**TASK ITEM**
Your copy should run exactly from the line containing "You are a GUI" to the last line of the entries below, and it should include no pictures.

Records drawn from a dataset
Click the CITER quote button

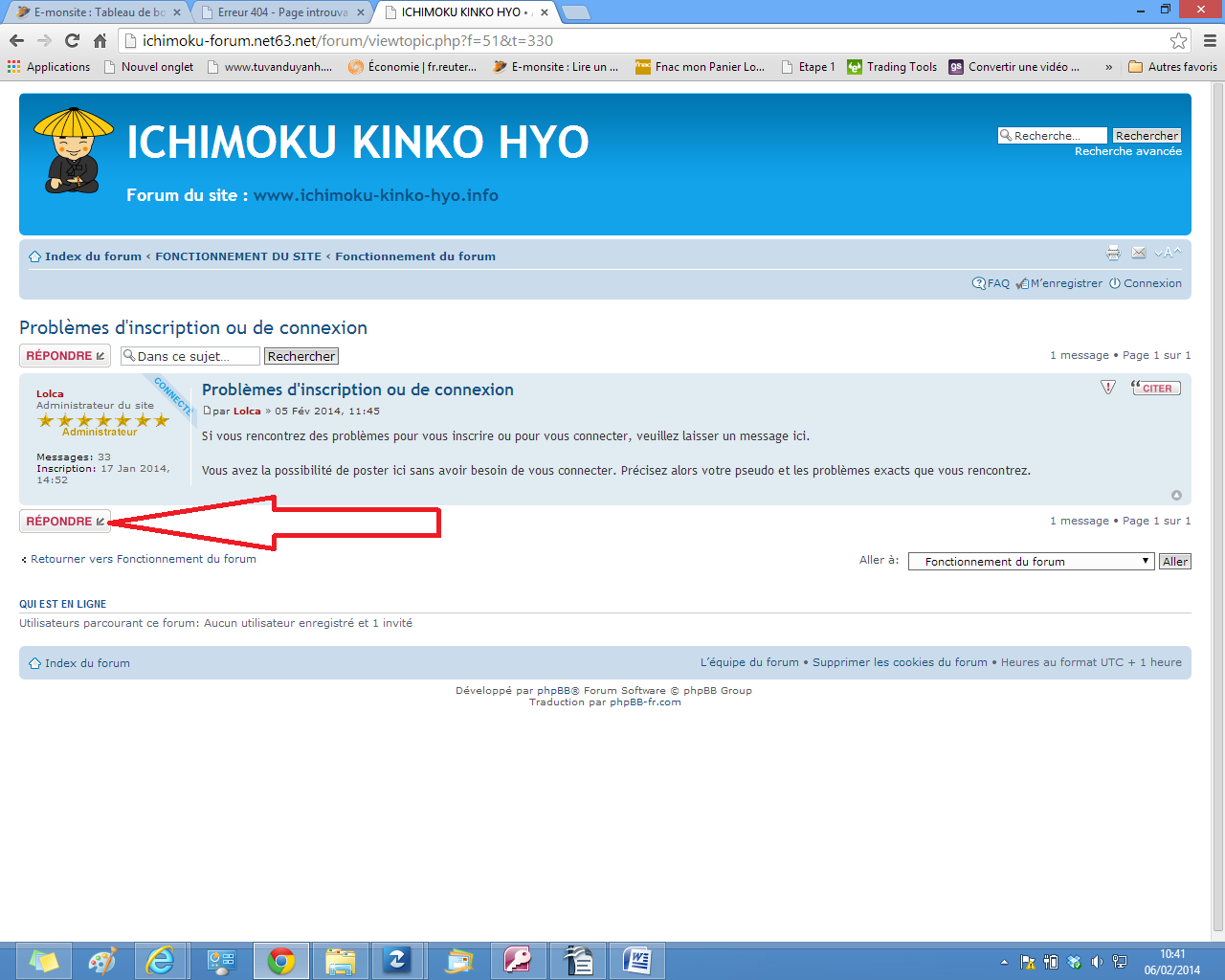[1156, 388]
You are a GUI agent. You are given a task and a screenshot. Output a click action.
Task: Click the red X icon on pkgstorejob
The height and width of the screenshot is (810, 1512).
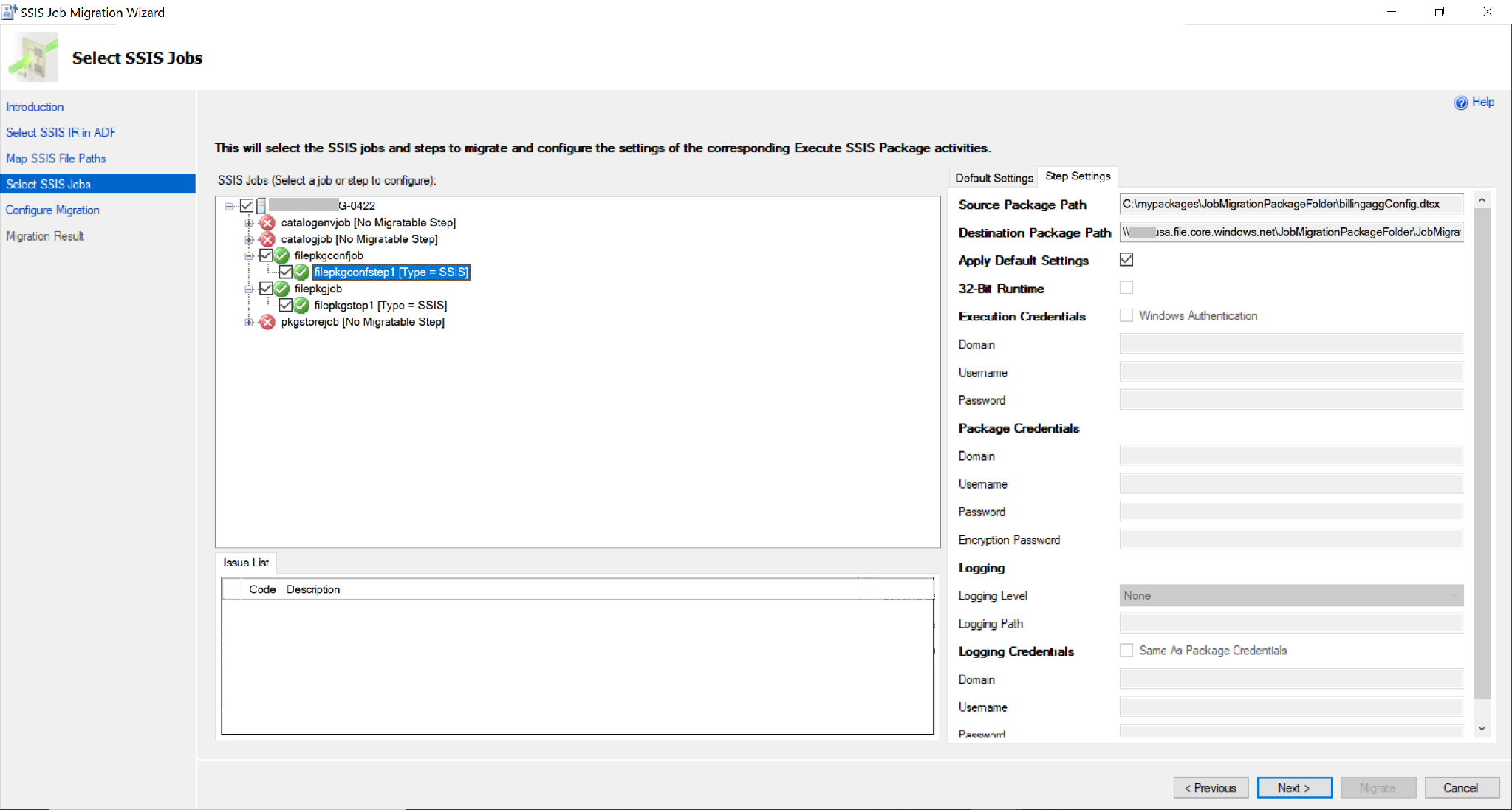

**SOLUTION FOR THIS PROBLEM**
You are a GUI agent. You are given a task and a screenshot. Output a click action.
Task: Click the red X icon on pkgstorejob
The height and width of the screenshot is (810, 1512).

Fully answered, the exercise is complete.